7. The intelligent management and control system for AGV operation paths for warehousing based on the Internet of Things according to claim 6 is characterized in that: The process of building an intelligent management and control model includes: Obtain the data sets of each AGV under different path conflicts and their best optimization solutions, wherein the data sets include the conflict area, priority coefficient, driving speed, running path corresponding to each AGV and the data sets of other AGVs in the conflicting equipment combination; Generate an intelligent control set based on the data sets of each AGV under different path conflicts and their best optimization solutions, and divide the obtained intelligent control set into a training set and a test set; Construct a convolutional neural network, use different AGV data sets in the training set as input data of the convolutional neural network, use the corresponding best optimization solution in the training set as output data of the convolutional neural network, and train the convolutional neural network to obtain an initial convolutional neural network; The test set is used to verify the model of the initial convolutional neural network, and the output of the initial convolutional neural network that is less than or equal to the preset test error threshold is used as the corresponding intelligent management and control model.

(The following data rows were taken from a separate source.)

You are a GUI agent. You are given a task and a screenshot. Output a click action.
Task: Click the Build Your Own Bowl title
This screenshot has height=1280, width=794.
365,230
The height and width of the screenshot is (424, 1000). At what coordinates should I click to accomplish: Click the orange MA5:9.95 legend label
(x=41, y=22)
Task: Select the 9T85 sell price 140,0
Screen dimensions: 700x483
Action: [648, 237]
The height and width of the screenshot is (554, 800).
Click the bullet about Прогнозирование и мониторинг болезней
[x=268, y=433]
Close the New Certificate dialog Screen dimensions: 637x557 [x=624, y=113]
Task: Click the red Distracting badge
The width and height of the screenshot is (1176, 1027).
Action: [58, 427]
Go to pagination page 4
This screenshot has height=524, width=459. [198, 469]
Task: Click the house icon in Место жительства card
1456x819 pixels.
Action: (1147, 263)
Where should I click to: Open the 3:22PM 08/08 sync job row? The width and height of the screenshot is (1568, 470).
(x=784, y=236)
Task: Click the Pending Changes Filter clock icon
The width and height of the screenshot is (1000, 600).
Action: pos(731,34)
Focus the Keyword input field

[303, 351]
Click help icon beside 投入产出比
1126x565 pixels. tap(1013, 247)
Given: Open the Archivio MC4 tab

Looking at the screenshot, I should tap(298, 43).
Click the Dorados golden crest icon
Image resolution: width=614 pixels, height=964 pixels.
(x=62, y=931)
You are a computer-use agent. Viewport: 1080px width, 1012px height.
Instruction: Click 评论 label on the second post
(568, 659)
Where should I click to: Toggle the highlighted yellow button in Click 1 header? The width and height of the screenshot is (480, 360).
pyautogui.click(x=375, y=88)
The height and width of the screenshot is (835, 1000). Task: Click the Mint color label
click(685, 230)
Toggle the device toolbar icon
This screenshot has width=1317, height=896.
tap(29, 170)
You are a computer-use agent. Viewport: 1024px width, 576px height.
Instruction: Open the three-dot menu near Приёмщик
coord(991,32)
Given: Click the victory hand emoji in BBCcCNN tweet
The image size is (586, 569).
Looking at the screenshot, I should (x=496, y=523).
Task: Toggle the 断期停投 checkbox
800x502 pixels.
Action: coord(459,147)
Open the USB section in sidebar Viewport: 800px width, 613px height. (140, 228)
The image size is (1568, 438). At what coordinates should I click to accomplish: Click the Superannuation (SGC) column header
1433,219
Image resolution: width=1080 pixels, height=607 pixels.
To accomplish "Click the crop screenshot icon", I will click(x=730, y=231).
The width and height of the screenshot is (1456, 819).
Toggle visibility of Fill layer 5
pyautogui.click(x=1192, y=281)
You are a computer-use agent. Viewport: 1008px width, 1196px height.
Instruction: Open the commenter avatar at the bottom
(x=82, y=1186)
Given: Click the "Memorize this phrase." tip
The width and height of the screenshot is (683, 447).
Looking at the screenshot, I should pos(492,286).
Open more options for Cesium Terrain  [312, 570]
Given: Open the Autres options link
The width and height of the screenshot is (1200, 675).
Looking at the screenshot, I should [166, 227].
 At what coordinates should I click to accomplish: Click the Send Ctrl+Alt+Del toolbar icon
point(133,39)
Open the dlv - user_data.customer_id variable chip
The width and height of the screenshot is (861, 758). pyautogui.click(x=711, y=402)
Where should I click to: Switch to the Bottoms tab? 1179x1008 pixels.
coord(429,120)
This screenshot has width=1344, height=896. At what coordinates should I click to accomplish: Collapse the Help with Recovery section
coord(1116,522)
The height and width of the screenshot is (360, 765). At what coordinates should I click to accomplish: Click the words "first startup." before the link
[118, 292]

8. The intelligent management and control system for AGV operation paths for warehousing based on the Internet of Things according to claim 7 is characterized in that: The process of obtaining the passage area of each AGV and performing subsequent path planning includes: Set the analysis cycle. When an analysis cycle is reached, obtain the conflict coefficient of each grid area in the most recent analysis cycle, and take the product of the priority coefficient of a single AGV and the conflict coefficient of a single grid area at the same time as the pass coefficient of the two; Set a pass threshold. If the pass coefficient is less than or equal to the pass threshold, mark the grid area as the pass area of the AGV. Obtain the pass coefficients between each AGV and each grid area at the same time, and obtain the pass area of each AGV. Different AGVs are only allowed to perform path planning and path optimization in the pass area within their corresponding analysis cycle. When it is determined that there is a path conflict in the AGV, its data set is obtained and input into the intelligent management and control model, and the intelligent management and control model is used to output the corresponding optimal optimization plan to control the AGV to continue driving according to its optimal optimization plan.